TASK ITEM | Once the line containing "Sanct Jacobsfahrt oder" is located, give it again exactly, together with each line that follows it to the end of the entries, and add nothing else.

──────── EXERCISE INPUT

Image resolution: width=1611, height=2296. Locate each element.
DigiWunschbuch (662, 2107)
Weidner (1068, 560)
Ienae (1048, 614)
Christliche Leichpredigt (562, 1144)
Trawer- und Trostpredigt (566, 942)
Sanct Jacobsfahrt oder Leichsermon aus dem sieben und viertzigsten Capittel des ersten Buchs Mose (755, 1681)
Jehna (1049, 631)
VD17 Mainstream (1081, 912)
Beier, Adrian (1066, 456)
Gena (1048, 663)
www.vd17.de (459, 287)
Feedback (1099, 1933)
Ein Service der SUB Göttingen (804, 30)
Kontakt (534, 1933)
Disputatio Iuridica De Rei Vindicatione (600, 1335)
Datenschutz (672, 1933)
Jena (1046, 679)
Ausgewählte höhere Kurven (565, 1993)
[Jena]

────────────────

ANSWER BOX |
Sanct Jacobsfahrt oder Leichsermon aus dem sieben und viertzigsten Capittel des ersten Buchs Mose (755, 1681)
Jehna (1049, 631)
VD17 Mainstream (1081, 912)
Beier, Adrian (1066, 456)
Gena (1048, 663)
www.vd17.de (459, 287)
Feedback (1099, 1933)
Ein Service der SUB Göttingen (804, 30)
Kontakt (534, 1933)
Disputatio Iuridica De Rei Vindicatione (600, 1335)
Datenschutz (672, 1933)
Jena (1046, 679)
Ausgewählte höhere Kurven (565, 1993)
[Jena]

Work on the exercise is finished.